Scarlatti a recherché un équilibre (entre héroïque et pastoral, action et réflexion, etc.) dans ce qu'il pressentait peut-être comme son dernier grand ouvrage. Compositeur vieillissant, il voyait d'un mauvais œil le style léger et superficiel qui avait cours – celui d’Adolf Hasse, par exemple – alors que lui-même n'avait pas vraiment rencontré le succès ces dernières années. C'est peut-être par défi qu'il a composé cette œuvre originale pour un ensemble assez réduit, avec un texte qui possède ses propres qualités littéraires (il y a un dépouillement très moderne qui va a l'essentiel, avec une poésie minimaliste) et en recherchant une vraie psychologie de personnages (avec attribution de tonalités respectives). Le côté spectaculaire de certains opéras baroques n'est donc pas de mise ici, mais plutôt la recherche de l'épure, apportant un soin minutieux à l'écriture de récitatifs qui se distinguent avantageusement du passe-partout habituel.

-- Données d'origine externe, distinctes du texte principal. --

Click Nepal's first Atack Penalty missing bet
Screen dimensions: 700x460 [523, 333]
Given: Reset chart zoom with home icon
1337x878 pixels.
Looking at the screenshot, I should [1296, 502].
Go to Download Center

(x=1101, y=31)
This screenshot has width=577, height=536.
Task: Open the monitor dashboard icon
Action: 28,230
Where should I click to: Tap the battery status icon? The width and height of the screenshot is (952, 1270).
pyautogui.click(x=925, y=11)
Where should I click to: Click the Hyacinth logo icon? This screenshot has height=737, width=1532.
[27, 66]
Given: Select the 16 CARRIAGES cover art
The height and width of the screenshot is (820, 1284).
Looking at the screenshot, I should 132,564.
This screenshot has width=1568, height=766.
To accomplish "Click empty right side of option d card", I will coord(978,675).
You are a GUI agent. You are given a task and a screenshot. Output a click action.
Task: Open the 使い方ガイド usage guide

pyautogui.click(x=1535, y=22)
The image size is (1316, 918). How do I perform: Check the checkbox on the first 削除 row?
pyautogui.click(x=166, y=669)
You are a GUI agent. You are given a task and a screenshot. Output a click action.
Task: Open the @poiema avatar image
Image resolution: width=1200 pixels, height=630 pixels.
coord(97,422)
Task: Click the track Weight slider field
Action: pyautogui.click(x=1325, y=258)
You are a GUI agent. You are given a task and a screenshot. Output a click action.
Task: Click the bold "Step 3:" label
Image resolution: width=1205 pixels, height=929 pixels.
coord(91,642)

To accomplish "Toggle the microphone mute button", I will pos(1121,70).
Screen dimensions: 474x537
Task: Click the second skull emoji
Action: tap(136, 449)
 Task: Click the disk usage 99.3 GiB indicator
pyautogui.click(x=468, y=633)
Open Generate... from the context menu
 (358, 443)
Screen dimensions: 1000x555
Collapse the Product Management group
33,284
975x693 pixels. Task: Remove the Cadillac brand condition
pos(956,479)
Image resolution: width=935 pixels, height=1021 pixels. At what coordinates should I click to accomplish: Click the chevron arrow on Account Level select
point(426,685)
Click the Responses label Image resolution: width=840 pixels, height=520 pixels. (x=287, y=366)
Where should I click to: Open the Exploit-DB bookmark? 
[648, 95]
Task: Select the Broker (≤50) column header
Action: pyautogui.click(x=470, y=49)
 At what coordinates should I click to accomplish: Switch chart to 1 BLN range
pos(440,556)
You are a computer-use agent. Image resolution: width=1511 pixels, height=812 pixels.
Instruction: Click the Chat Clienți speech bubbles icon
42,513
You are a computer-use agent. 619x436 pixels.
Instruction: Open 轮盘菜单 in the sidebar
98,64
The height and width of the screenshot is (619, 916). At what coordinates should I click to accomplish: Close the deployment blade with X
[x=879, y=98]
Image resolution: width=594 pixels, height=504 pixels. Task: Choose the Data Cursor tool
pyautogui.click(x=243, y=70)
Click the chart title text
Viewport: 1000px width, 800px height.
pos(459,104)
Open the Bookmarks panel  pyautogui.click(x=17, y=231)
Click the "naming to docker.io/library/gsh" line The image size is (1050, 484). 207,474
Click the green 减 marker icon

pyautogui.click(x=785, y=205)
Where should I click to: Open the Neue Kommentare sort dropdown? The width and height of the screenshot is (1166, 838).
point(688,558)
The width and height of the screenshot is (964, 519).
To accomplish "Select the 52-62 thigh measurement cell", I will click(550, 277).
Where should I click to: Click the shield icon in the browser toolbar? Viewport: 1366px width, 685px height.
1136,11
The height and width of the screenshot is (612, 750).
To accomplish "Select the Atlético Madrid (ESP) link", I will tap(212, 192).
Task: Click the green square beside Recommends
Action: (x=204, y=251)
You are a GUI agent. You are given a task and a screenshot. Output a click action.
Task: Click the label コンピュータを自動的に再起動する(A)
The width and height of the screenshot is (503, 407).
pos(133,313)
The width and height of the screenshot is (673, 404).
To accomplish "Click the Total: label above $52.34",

Dans cette œuvre qui évoque la soumission des femmes, c'est Veronica Cangemi (Costanza) que l'on aura préférée. Son air Si con Amor mi sdegno (II, 9) ou son beau duo en canon – un des rares de cet opéra – avec Roberto (III, 9) suffirait à convaincre de la qualité de sa voix. En revanche,Dorothea Röschmann a beaucoup déçu, d'autant qu'elle incarne le rôle-titre. Malgré un beau timbre de soprano, la chanteuse miaule parfois sa douleur d'une voix tremblante et surjoue souvent de façon maniérée. Elle est parfaite dans les scènes de fureur – contre Ottone (I, 14) ou lorsqu'elle réclame la mort (III, 14) – mais n'arrive pas autrement au diapason de ses camarades qui sont plus retenus. Dans les rôles travestis, Silvia Tro Santafé (Ottone) et Bernarda Fink (Roberto) sont excellentes.

Lawrence Zazzo joue le monarque Gualtiero. On en viendrait à douter d'une fin heureuse tant le personnage repousse les limites de sa cruauté. La voix de Zazzo paraît un peu lointaine et éthérée au début, mais c'est sans doute parce qu'il faut se glisser dans la convention baroque d'un contreténor incarnant un monarque quand c'est une mezzo qui joue un courtisan... Kobie van Rensburg est un Corrado idéal. Sa voix de ténor est forte sans être envahissante, chaude sans être trop corsé. Ses chuchotements de la dernière scène sont un modèle de chant et de jeu délicat.

C'est avec beaucoup de tonicité, d'âpreté parfois (l'introduction), que l'excellent René Jacobs dirige l'Akademie für Alte Musik de Berlin dans une interprétation plus que recommandable de cette rareté.